Selon une récente enquête de l’université de Buenos Aires, il existe aujourd’hui dans le pays plus de 200 entreprises récupérées par leurs travailleurs et autogérées. Loin de s’essouffler, …
Les entreprises autogérées prouvent leur solidité et leur solidarité
Selon une récente enquête de l’université de Buenos Aires, il existe aujourd’hui dans le pays plus de 200 entreprises récupérées par leurs travailleurs et autogérées. Loin de s’essouffler, le mouvement progresse peu à peu.
Après 10 ans d’existence, ce qui apparaissait comme un phénomène transitoire consécutif à la profonde crise économique affrontée par l’Argentine au début du siècle a fini par s’imposer comme un modèle durable de maintien et de création d’emplois. Alors qu’on comptait 161 entreprises et 6 900 travailleurs au plus fort de la crise en 2004, elles sont aujourd’hui 205 et emploient 9 362 personnes. Cette enquête réalisée bénévolement par des étudiants de la Faculté de Philosophie et de Lettres de l’Université de Buenos Aires (UBA) révèle également une propagation du mouvement vers l’intérieur du pays. Alors que 80% des entreprises récupérées se concentraient dans la capitale argentine ou sa banlieue en 2002, elles ne sont plus que 50% aujourd’hui.
Pour Andrés Ruggeri, directeur du programme, ces résultats montrent que lorsqu’une entreprise ferme, les travailleurs argentins préfèrent désormais se tourner vers ce modèle plutôt que de se résigner à perdre leur travail. Toutefois, de nombreux problèmes restent en suspens.
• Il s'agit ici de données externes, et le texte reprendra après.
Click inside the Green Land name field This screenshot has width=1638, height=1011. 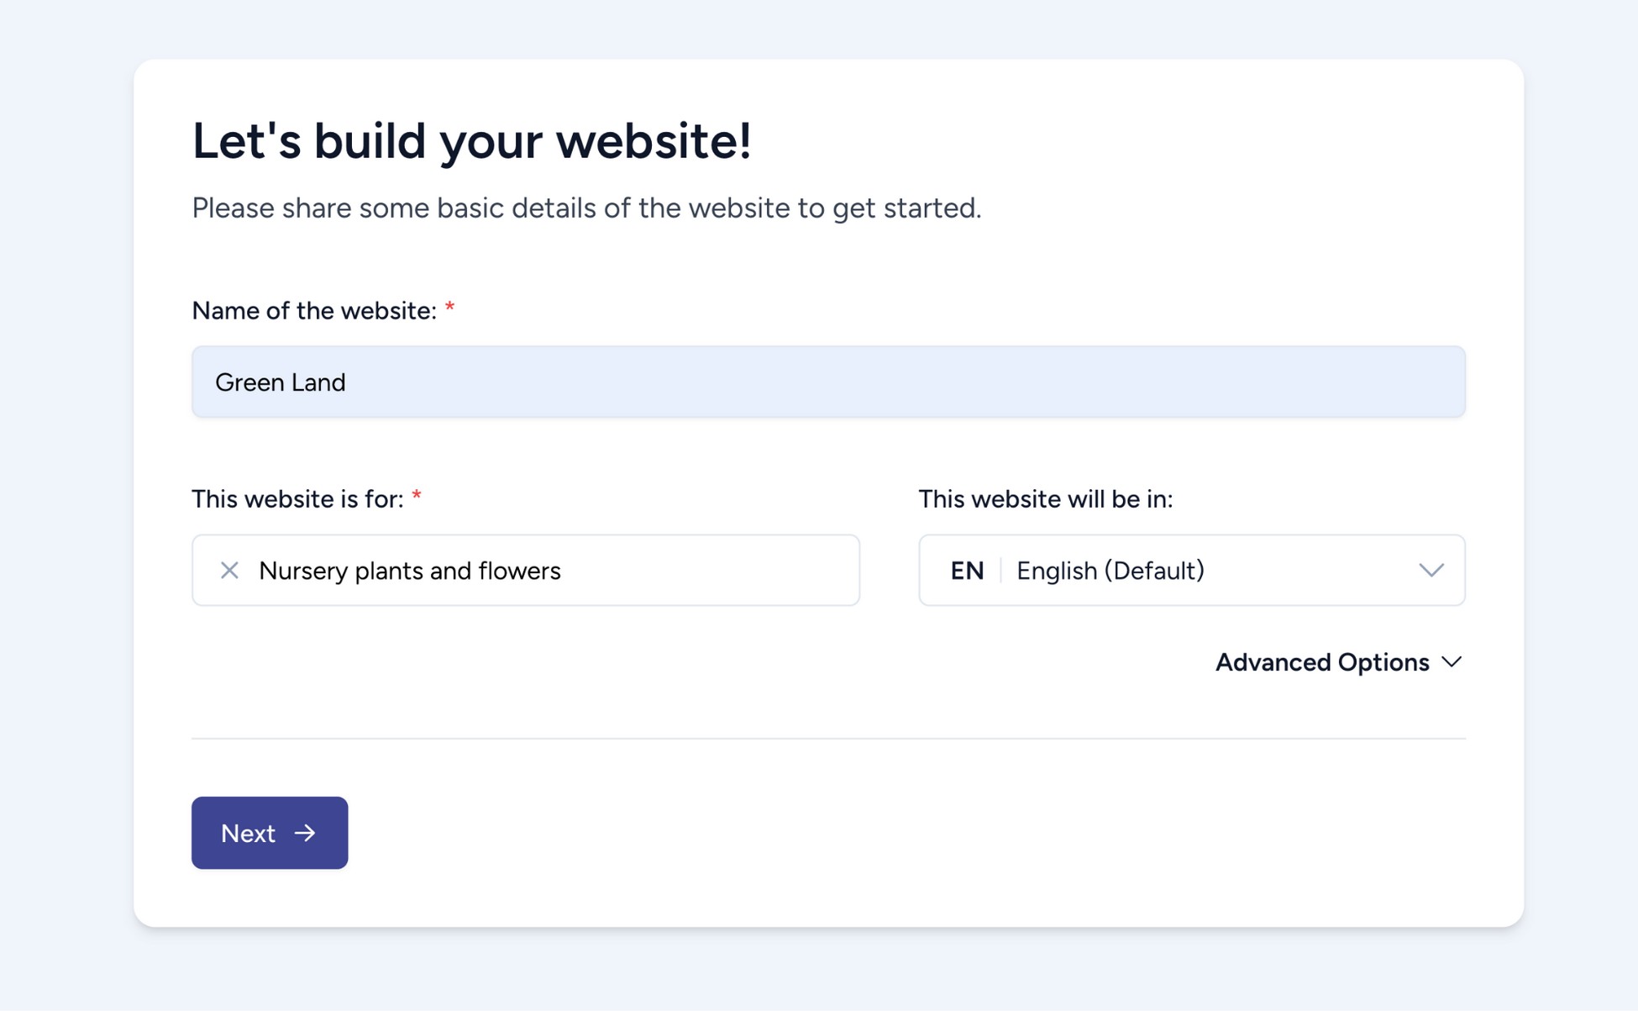(827, 382)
Apparemment persuadé du caractère éphémère de ce phénomène, l’État n’a pas su mettre en place une politique publique cohérente qui permette le développement à long terme des entreprises autogérées. Les deux derniers gouvernements se sont contentés de distribuer des subventions de manière ponctuelle, mais les entreprises récupérées n’ont toujours pas accès au crédit et ne peuvent pas non plus bénéficier des mesures de soutien destinées aux PME. Difficile dans ces conditions de pouvoir investir afin de gagner en compétitivité ou simplement d’acheter les matières premières nécessaires à la production. Andrés Ruggeri regrette que l’État valorise si peu ces initiatives qui permettent pourtant de créer des emplois durables alors que l’on assiste à une précarisation croissante du travail.
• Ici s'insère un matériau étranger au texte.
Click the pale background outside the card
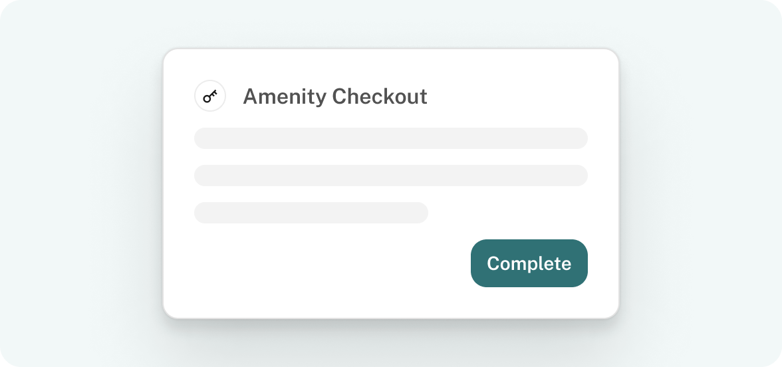 point(80,184)
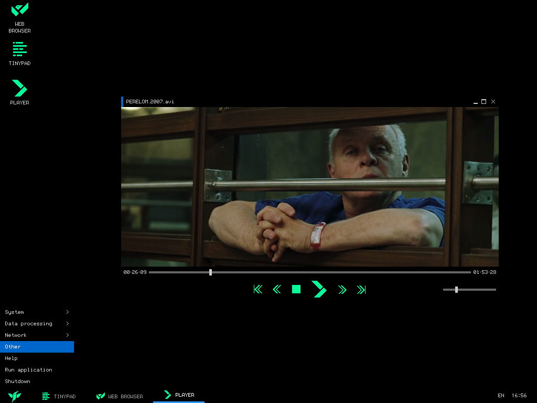Adjust the volume slider handle
The image size is (537, 403).
pos(456,290)
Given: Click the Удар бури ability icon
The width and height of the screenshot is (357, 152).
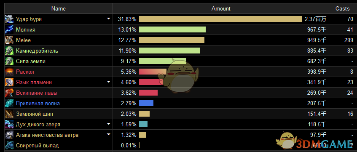Looking at the screenshot, I should click(10, 19).
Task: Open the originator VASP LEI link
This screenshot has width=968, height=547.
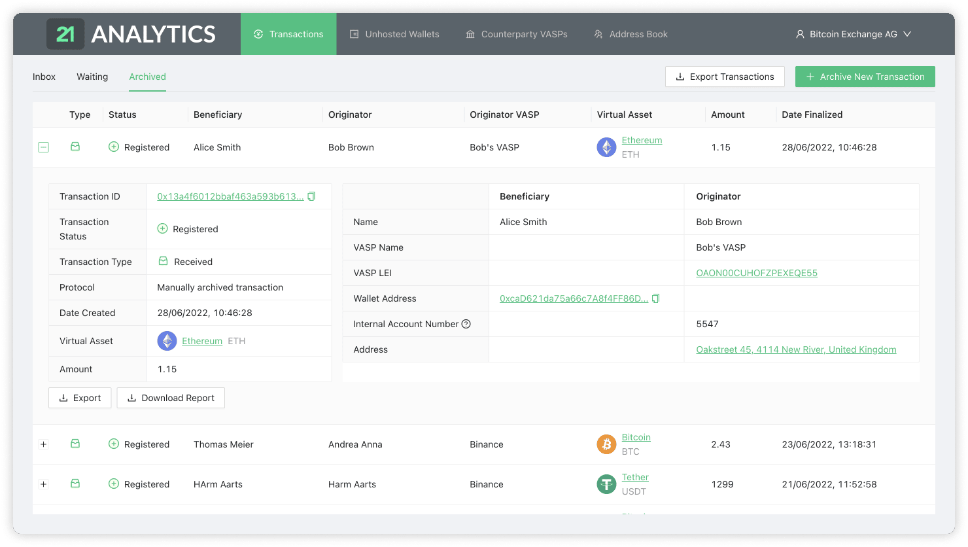Action: (x=756, y=273)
La première vague de récupérations a eu lieu après la crise, lorsque des chefs d’entreprise disparaissaient du jour au lendemain, laissant derrière eux des mois de salaires impayés et des usines vidées illégalement de leurs machines. Aujourd’hui, la création de nouvelles entreprises autogérées est souvent la conséquence d’une faillite ou d’un plan de restructuration. La plupart du temps, les travailleurs forment des coopératives et décident de leur futur et de celui de l’activité en assemblées. Ils bénéficient à la fois du soutien d’autres entreprises récupérées et de celui de l’État.
Initialement confiné à l’industrie, notamment à la métallurgie, le mouvement s’est peu à peu étendu et concerne aujourd’hui une multitude de secteurs qui vont du textile à l’alimentaire, en passant par les transports, la gastronomie ou la santé. Parmi les entreprises récupérées, on trouve même un hôtel cinq étoiles !
Ces nouvelles structures se distinguent également des entreprises conventionnelles par les relations solidaires qu’elles entretiennent avec la communauté où elles sont implantées : 35% d’entre elles hébergent des événements culturels ou des activités éducatives, 30% effectuent des dons et 24% collaborent avec des associations de quartiers.
Andrés Ruggeri signale que
c’est la première fois dans l’histoire des travailleurs qu’autant d’entreprises aussi diverses se développent en autogestion sous un système capitaliste et réussissent à fonctionner aussi longtemps. […] En Mai 68, lorsque le concept d’autogestion s’est popularisé en France, l’expérience n’avait pas duré plus d’un mois.